» **PROVIDED RECORDS**:

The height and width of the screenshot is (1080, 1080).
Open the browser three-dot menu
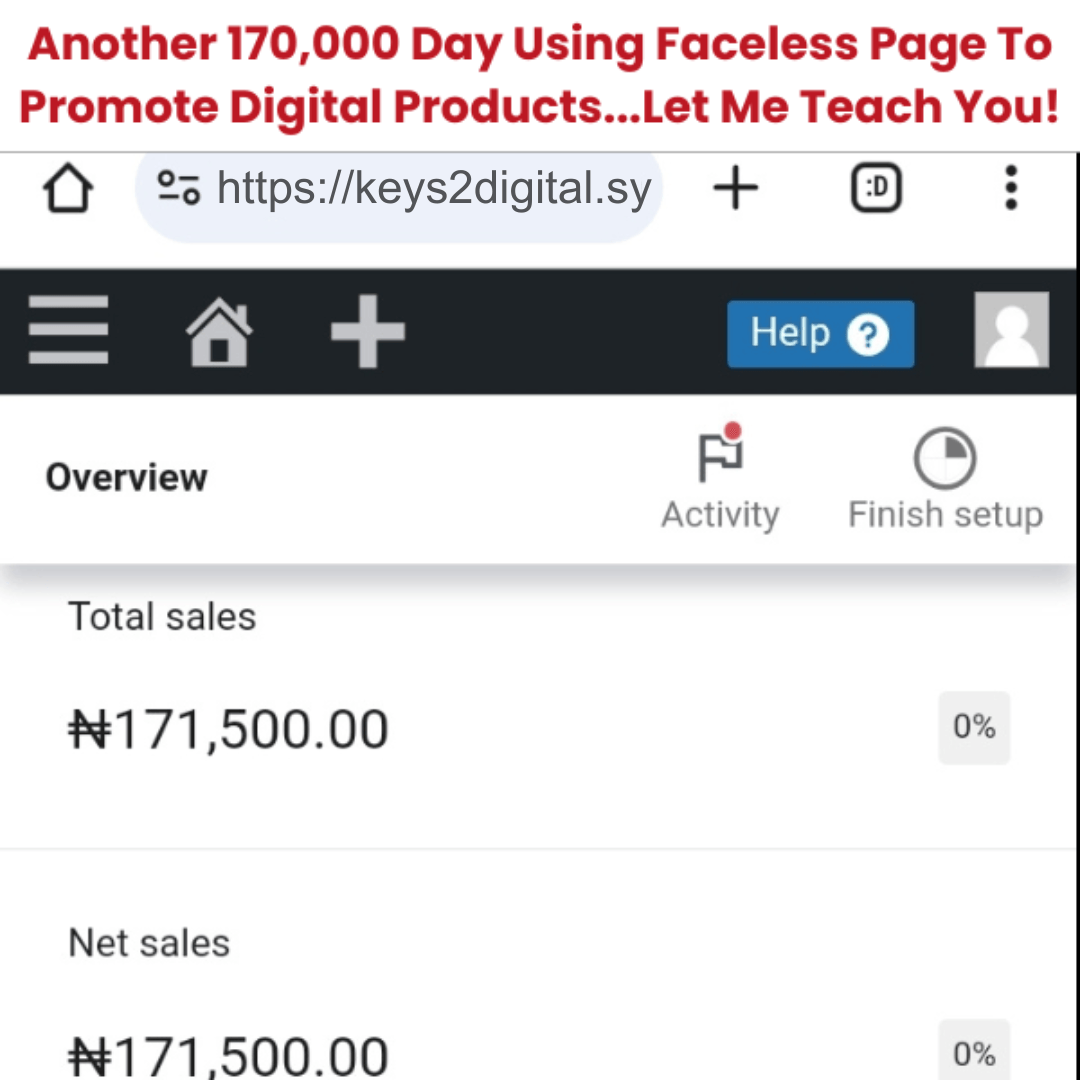(x=1011, y=188)
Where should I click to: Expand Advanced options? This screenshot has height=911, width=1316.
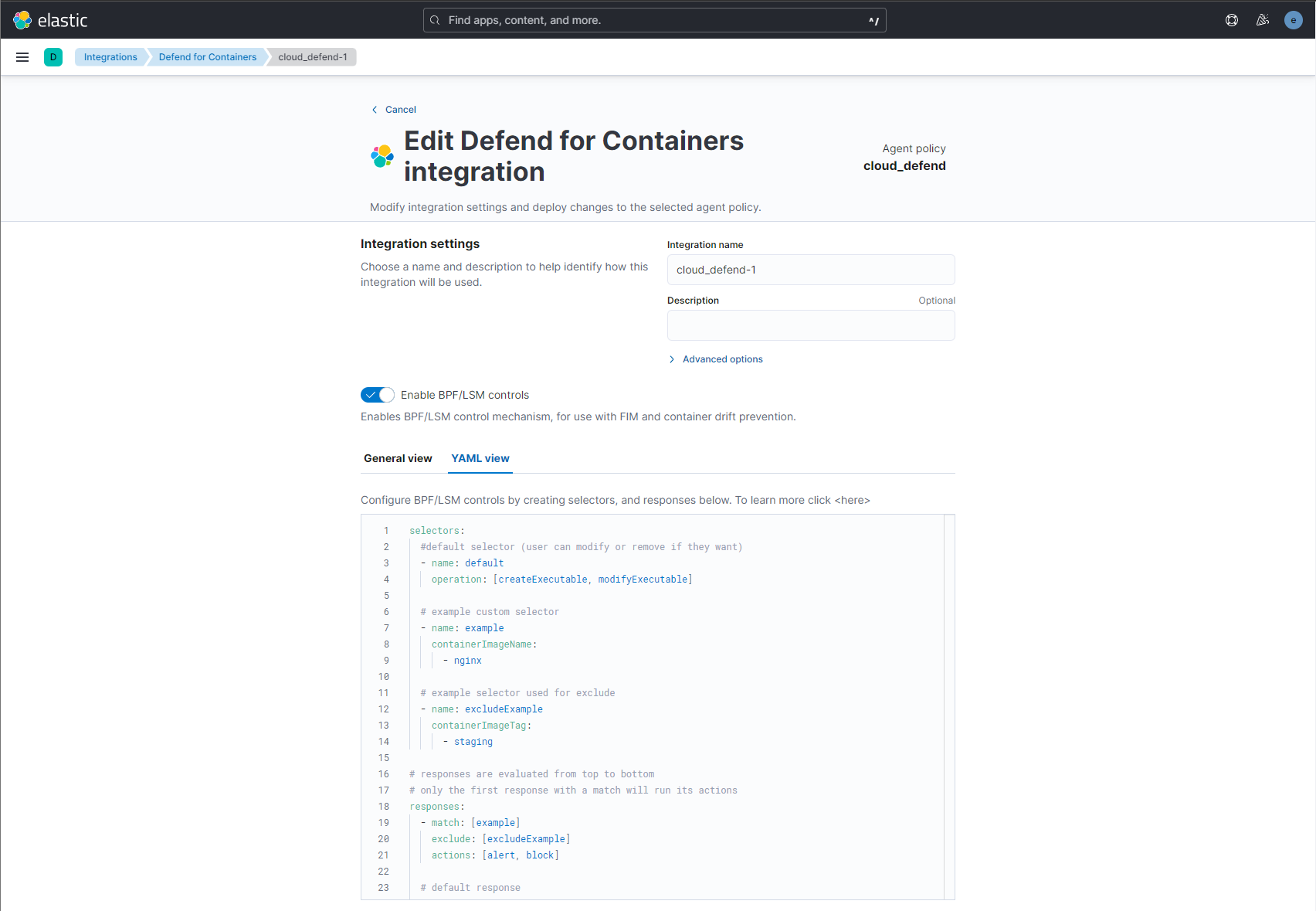tap(721, 359)
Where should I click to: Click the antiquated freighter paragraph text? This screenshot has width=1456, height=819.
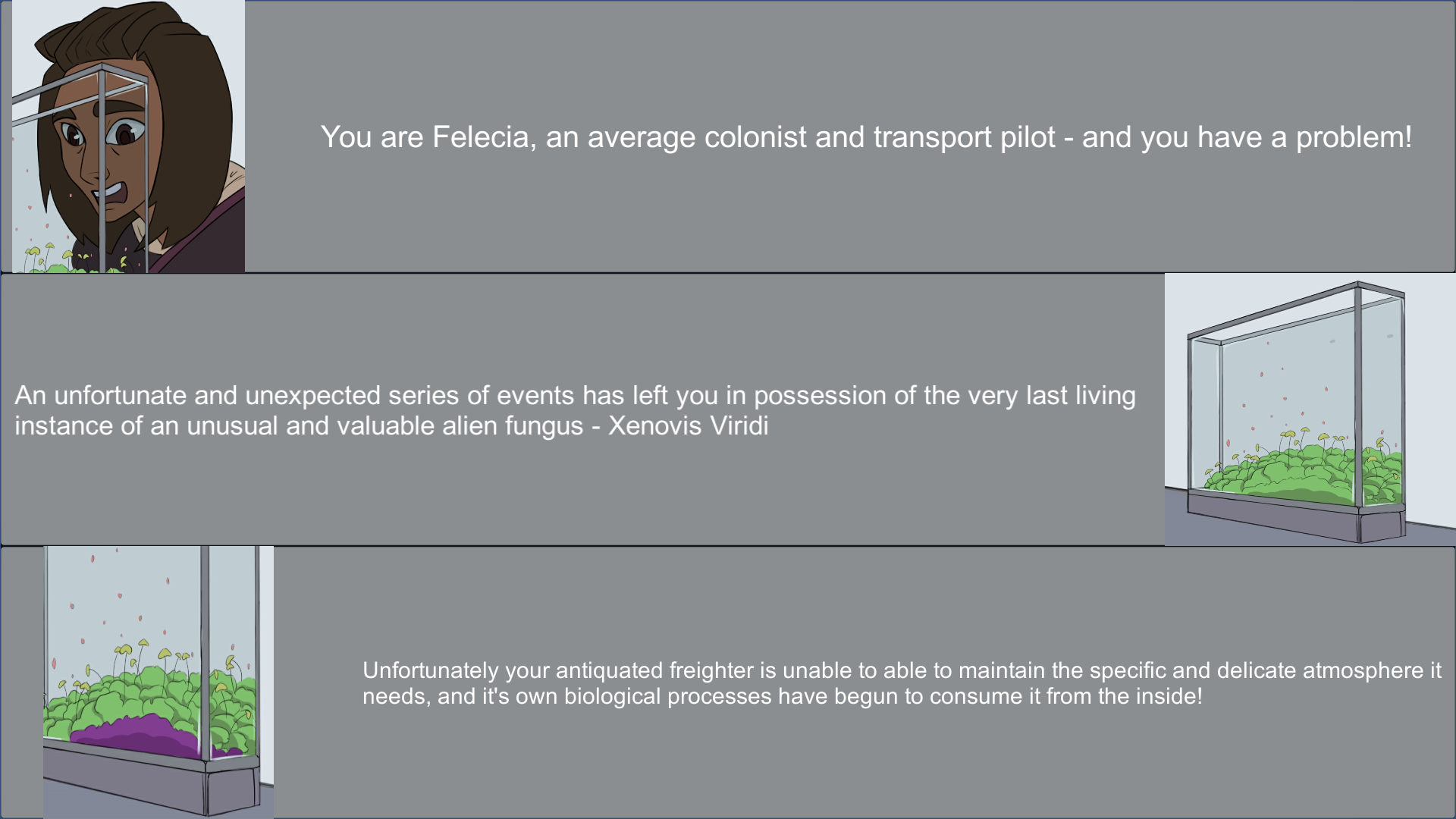click(902, 683)
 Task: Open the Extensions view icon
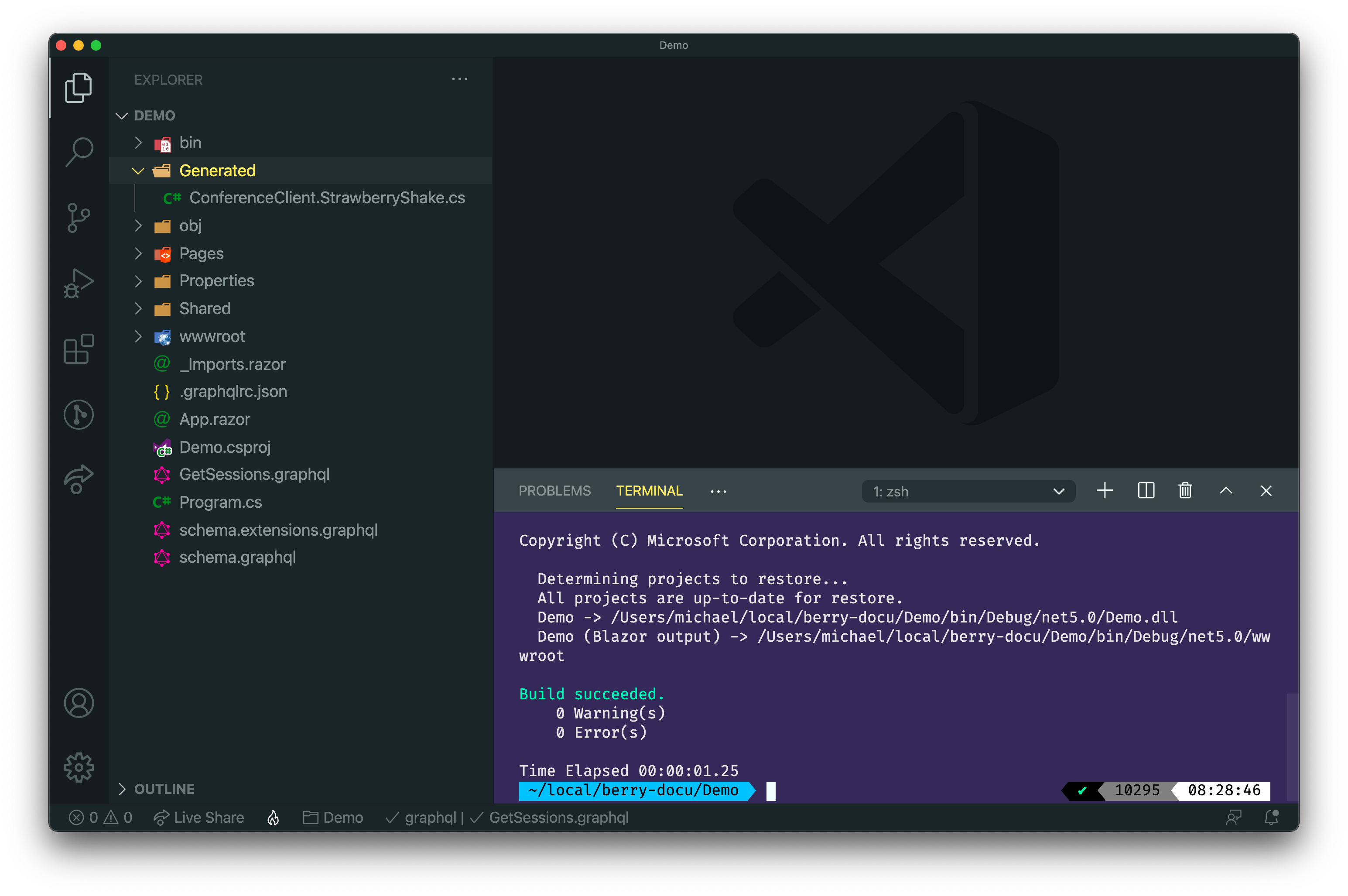[79, 349]
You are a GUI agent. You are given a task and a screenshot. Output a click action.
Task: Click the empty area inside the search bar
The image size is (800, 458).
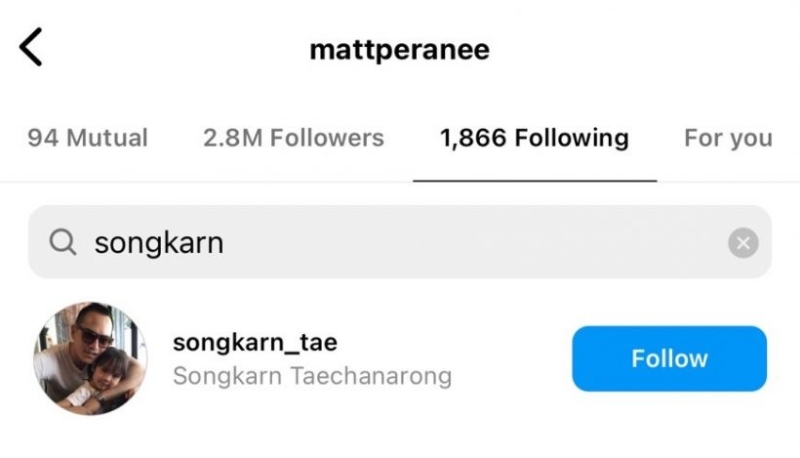tap(474, 242)
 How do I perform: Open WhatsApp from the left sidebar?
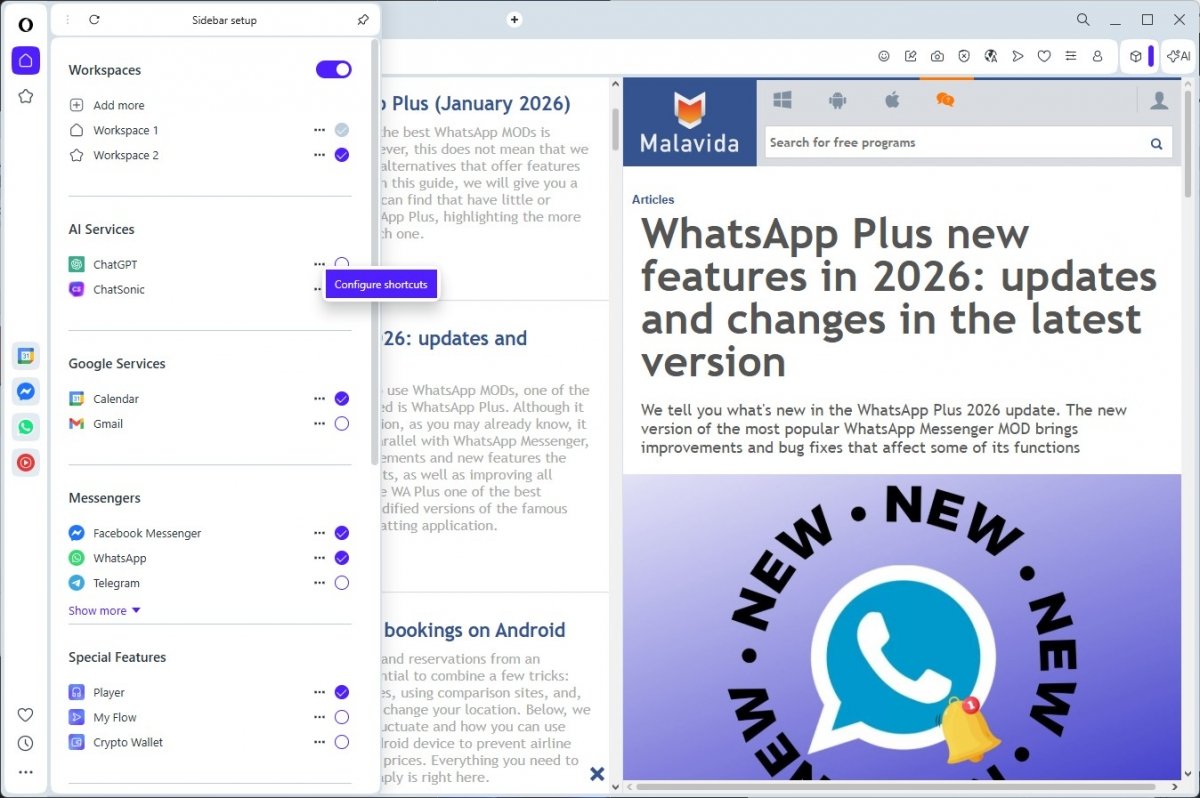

» **WHAT IS REQUIRED**:
Rewrite every row above, replacing "screenshot" with "screen capture" and changing nothing else. Leave out the pictures.

» **EXERCISE OUTPUT**:
The height and width of the screen capture is (1080, 1080).
Open the browser three-dot menu
(x=1011, y=188)
Where should I click to: Expand Advanced options? This screen capture has height=911, width=1316.
tap(721, 359)
Where should I click to: Click the antiquated freighter paragraph text? This screen capture has width=1456, height=819.
click(902, 683)
 Task: Open the Extensions view icon
[79, 349]
You are a GUI agent. You are given a task and a screen capture. Output a click action.
Task: Click the empty area inside the search bar
The image size is (800, 458).
tap(474, 242)
 How do I perform: Open WhatsApp from the left sidebar?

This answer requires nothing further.